▶ Work request: Only one stretch of the data should be retyped: the lines from the line containing "Запрет хиджаба в" through the line containing "Saguenay (194, 2557)". Keep pictures out of it.

(Saved entries)
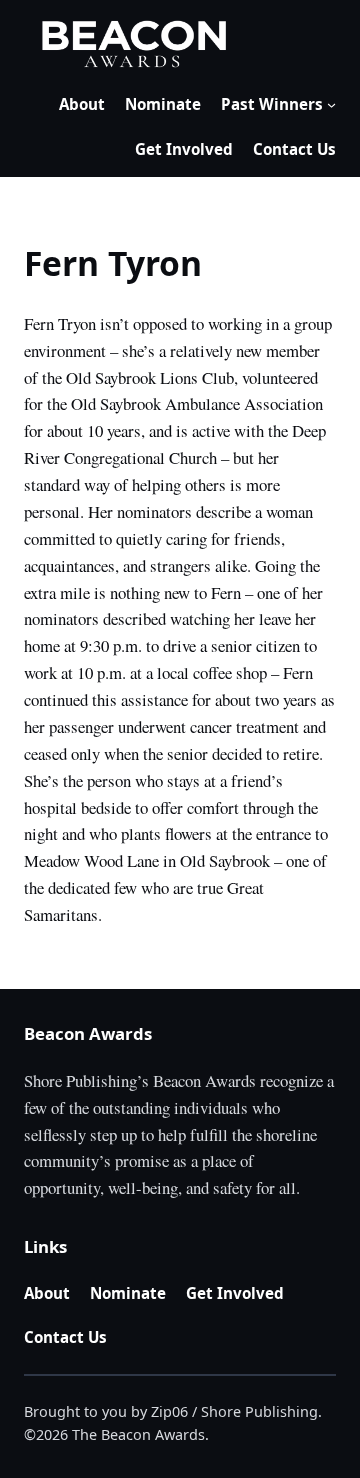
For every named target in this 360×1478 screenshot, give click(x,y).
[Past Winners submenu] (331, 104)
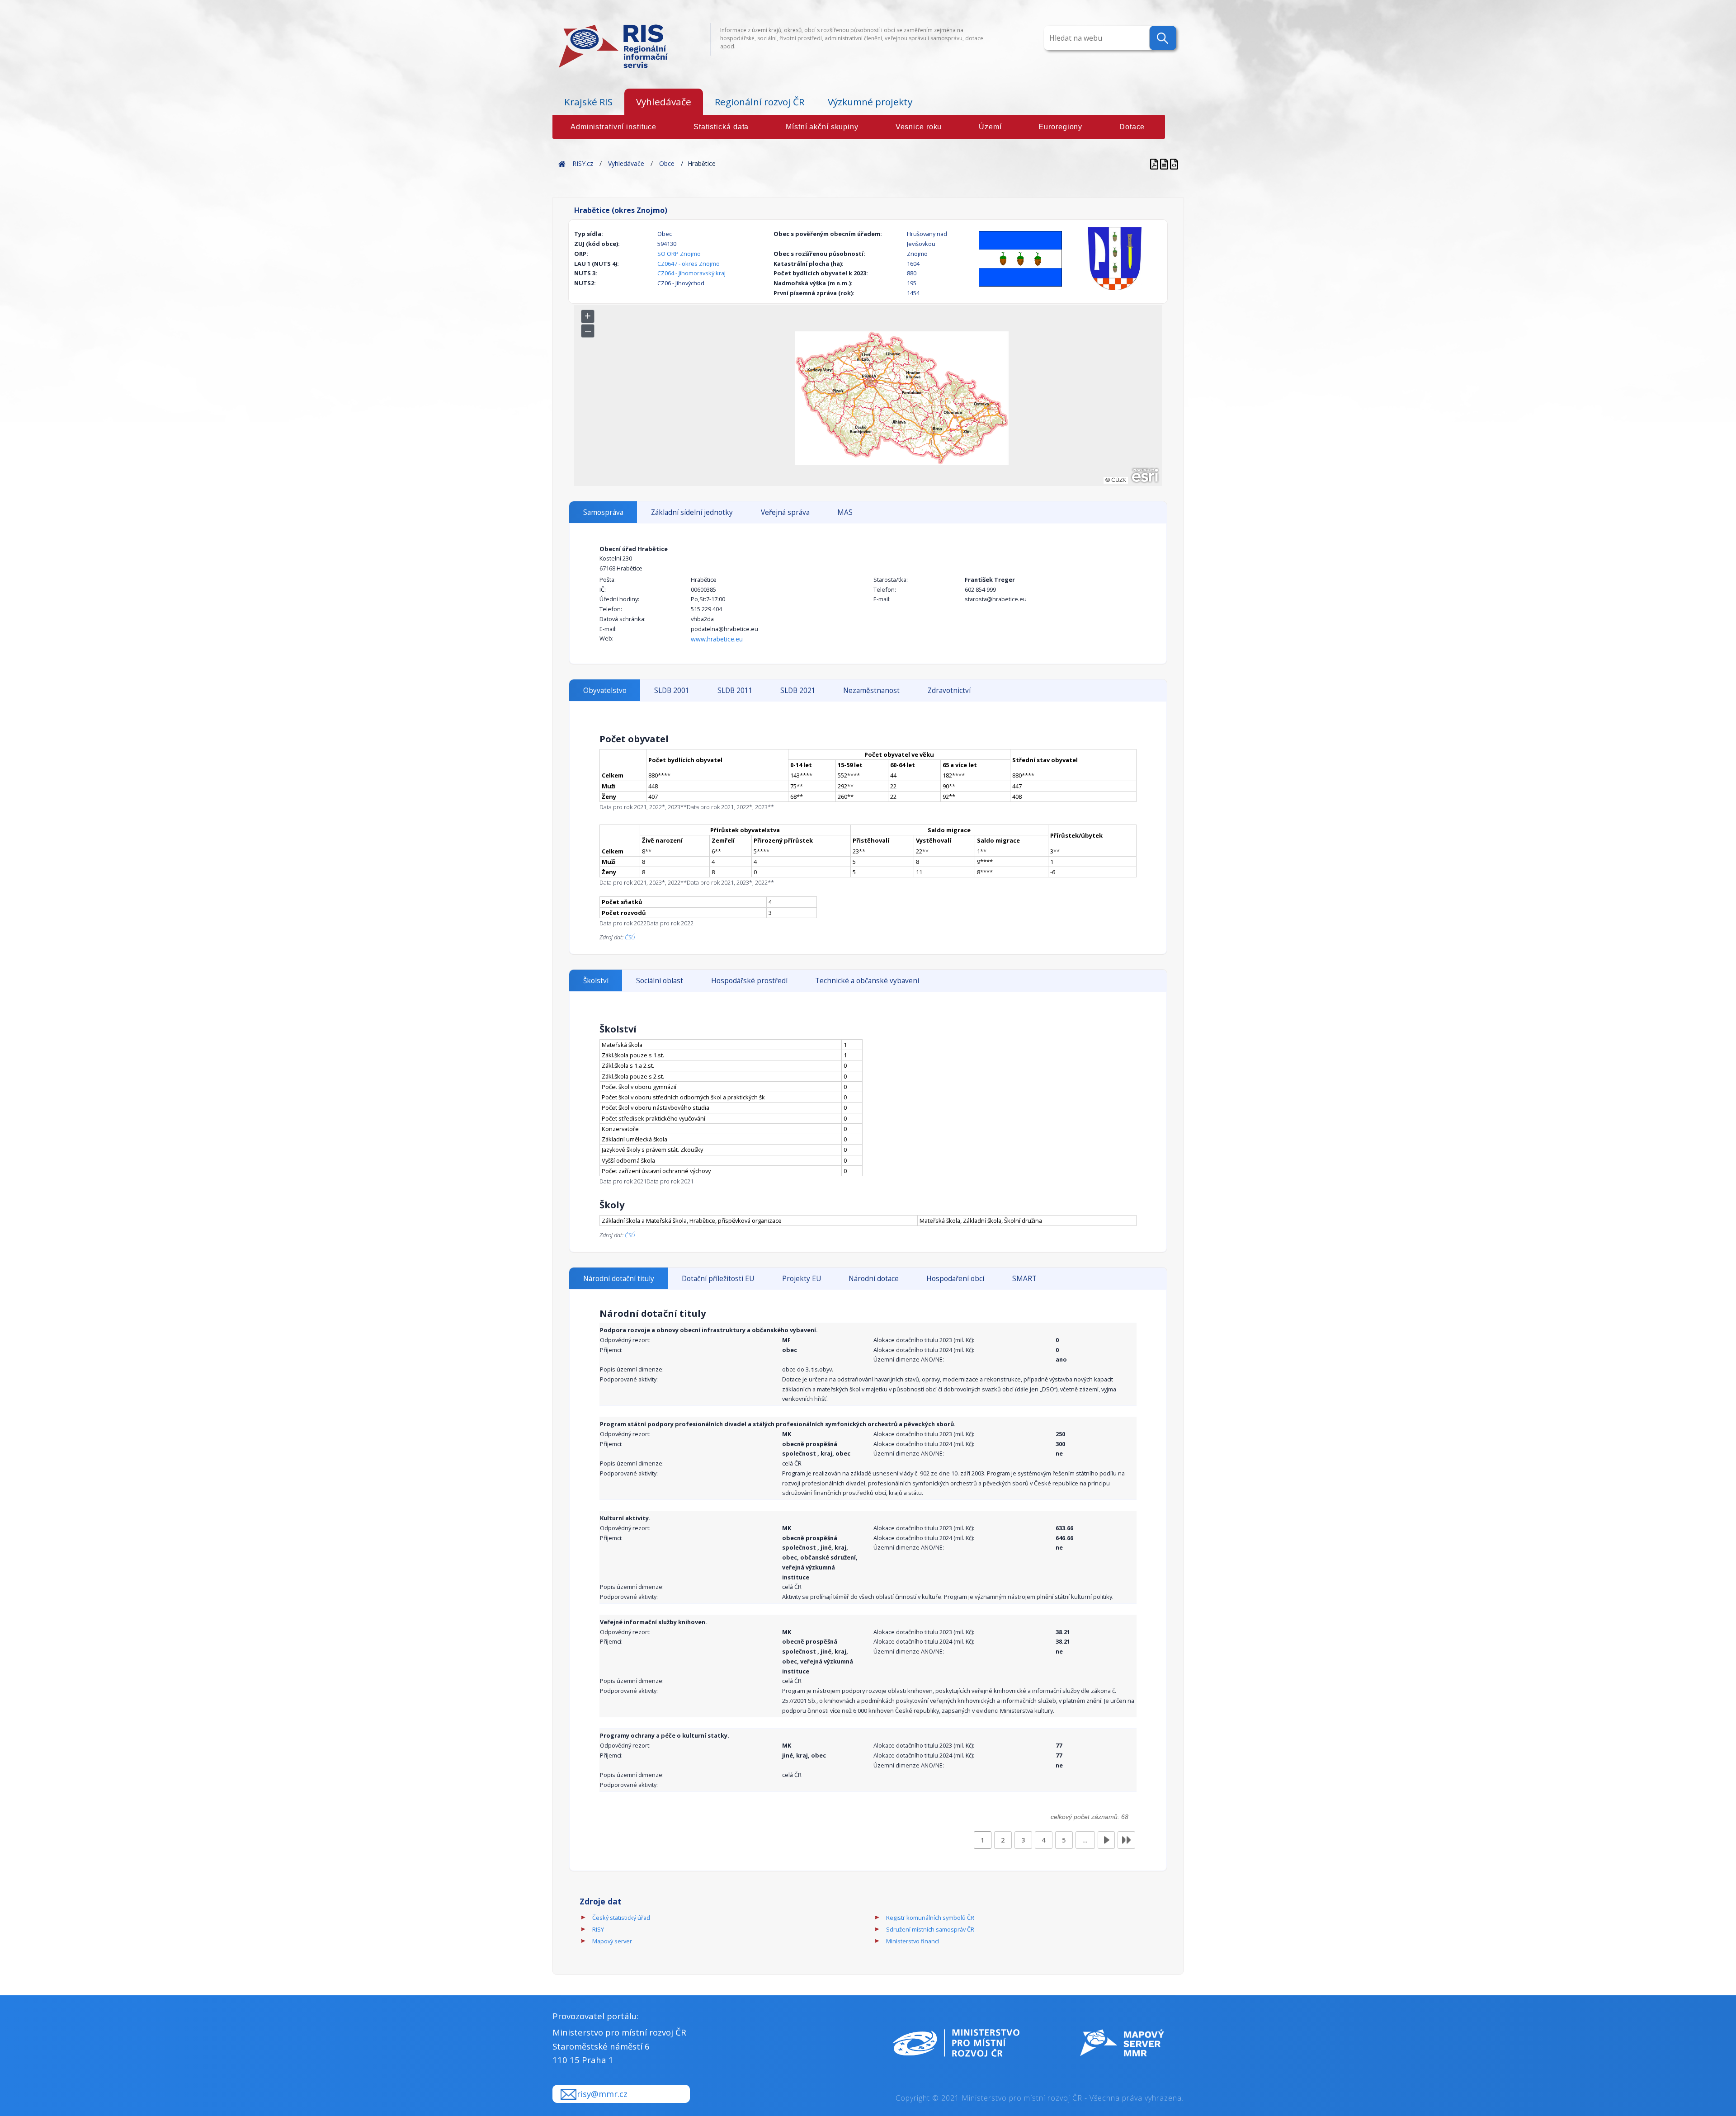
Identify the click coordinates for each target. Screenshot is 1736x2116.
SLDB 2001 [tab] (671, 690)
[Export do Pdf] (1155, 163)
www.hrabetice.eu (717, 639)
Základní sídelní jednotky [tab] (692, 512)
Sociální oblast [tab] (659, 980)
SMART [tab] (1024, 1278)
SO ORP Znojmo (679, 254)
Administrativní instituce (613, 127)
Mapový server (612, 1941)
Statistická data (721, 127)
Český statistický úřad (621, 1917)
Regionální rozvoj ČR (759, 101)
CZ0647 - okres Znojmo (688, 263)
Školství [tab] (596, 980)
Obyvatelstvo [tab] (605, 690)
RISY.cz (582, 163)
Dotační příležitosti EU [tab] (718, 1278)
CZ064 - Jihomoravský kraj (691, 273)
==
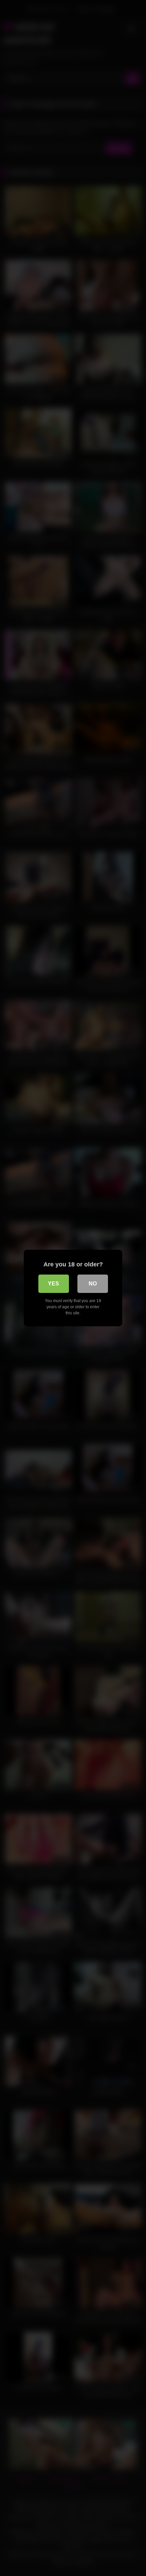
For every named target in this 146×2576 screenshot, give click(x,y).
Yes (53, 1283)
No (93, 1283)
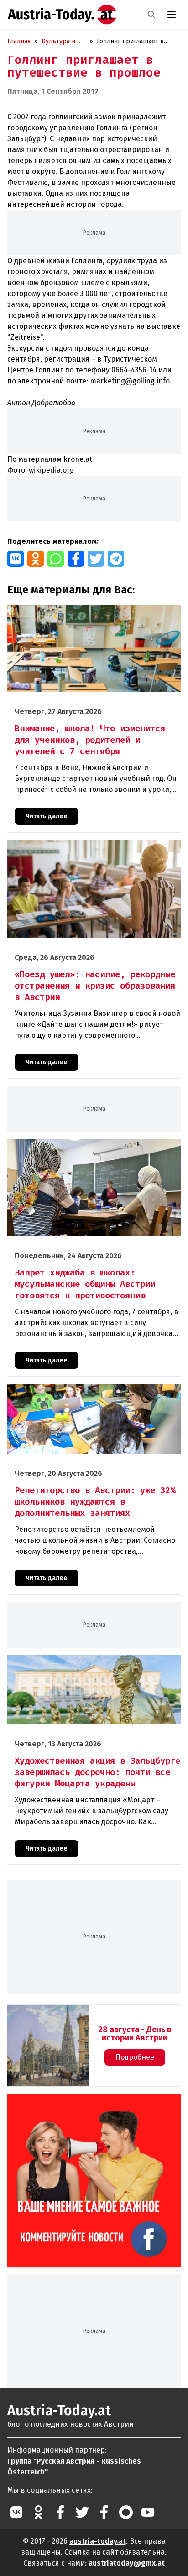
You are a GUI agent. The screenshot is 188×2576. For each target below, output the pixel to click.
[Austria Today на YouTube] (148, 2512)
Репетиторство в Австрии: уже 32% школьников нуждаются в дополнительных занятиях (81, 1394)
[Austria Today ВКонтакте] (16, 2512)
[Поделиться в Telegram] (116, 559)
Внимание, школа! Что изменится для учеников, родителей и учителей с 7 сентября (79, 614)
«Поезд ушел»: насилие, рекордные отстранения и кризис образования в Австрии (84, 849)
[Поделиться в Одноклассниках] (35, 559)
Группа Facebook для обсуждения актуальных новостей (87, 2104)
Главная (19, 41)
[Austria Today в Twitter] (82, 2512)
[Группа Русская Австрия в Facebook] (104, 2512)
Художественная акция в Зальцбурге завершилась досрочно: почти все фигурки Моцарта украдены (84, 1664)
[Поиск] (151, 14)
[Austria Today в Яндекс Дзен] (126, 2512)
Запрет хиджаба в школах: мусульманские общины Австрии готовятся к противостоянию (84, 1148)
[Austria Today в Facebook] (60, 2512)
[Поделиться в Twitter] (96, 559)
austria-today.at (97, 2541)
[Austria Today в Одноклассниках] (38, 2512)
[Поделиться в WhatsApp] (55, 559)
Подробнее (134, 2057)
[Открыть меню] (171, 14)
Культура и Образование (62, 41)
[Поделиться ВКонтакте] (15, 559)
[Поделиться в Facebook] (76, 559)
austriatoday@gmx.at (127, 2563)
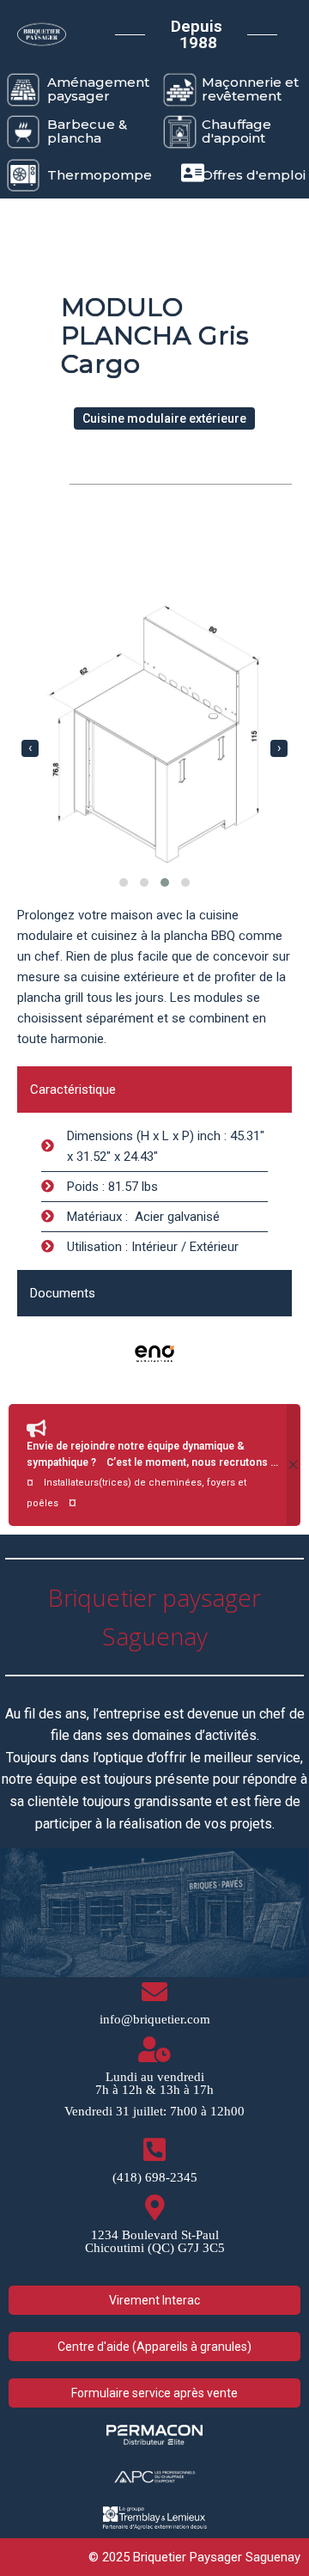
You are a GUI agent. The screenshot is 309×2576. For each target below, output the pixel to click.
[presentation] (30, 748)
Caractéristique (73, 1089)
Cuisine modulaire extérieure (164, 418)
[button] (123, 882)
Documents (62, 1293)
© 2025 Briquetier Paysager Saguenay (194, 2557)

▶ Task result:
Запрет хиджаба в школах: мусульманские общины Австрии готовятся к противостоянию (84, 1148)
[Austria Today в Facebook] (60, 2512)
[Поделиться в Twitter] (96, 559)
austria-today.at (97, 2541)
[Austria Today в Одноклассниках] (38, 2512)
[Поделиться в WhatsApp] (55, 559)
Подробнее (134, 2057)
[Открыть меню] (171, 14)
Культура и Образование (62, 41)
[Поделиться ВКонтакте] (15, 559)
[Поделиться в Facebook] (76, 559)
austriatoday@gmx.at (127, 2563)
You are a GUI agent. The screenshot is 309×2576. For each target below, output the pixel to click.
[presentation] (30, 748)
Caractéristique (73, 1089)
Cuisine modulaire extérieure (164, 418)
[button] (123, 882)
Documents (62, 1293)
© 2025 Briquetier Paysager Saguenay (194, 2557)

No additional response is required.